I’ve been looking into tail risk. It seems like it can lead to huge losses quickly. I’ve had bad trades, but nothing extreme. Should I really be concerned about this risk, or is it overhyped? Trying to understand if I need to adjust my trading strategy.
Lost 40% in one week during March 2020 crash, that’s tail risk hitting hard.
Low probability events can wipe out months of steady gains quickly. March 2020 and the Swiss franc unpegging are good examples. My approach is straightforward: never risk more than you can afford to lose on a single trade. Keep position sizes manageable so that unexpected events won’t derail your trading. Many traders become complacent during stable times and take bigger risks. This is when tail risks can catch you off guard. It’s better to aim for consistent, smaller gains rather than risking everything on one unpredictable event.
March 2020 taught me tail risk the hard way when I lost three months of profits in two days.

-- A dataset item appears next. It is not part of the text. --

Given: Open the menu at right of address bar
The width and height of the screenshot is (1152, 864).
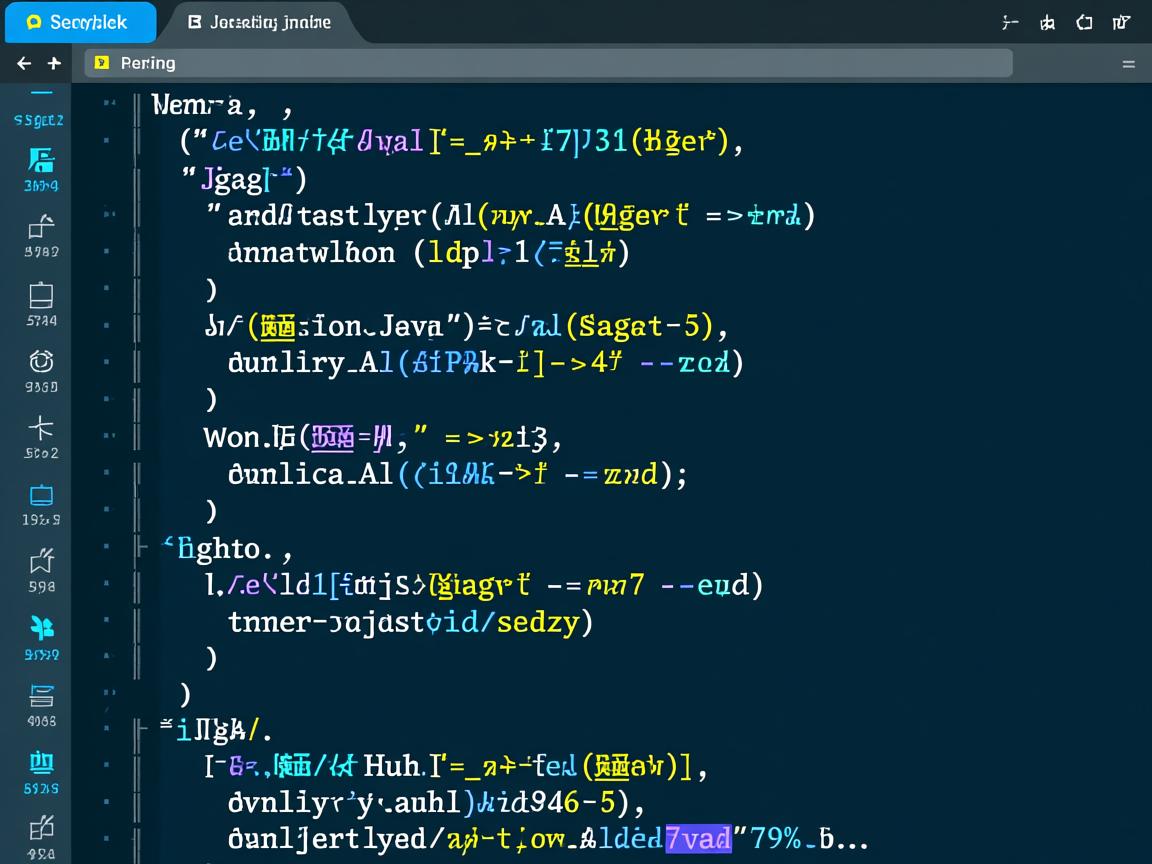Looking at the screenshot, I should click(x=1128, y=63).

Now I never put more than 2% of my account on any single trade. That painful lesson made me realize these extreme moves happen more often than we think.
Your strategy definitely needs position sizing rules because one bad tail event can end your trading career.
Tail risk represents extreme market moves beyond normal distribution. Black Monday 1987 dropped 22% in one day.
• Position sizing limits exposure
• Stop losses reduce damage
• Diversification helps
Rare events cause 80% of major losses. Worth planning for.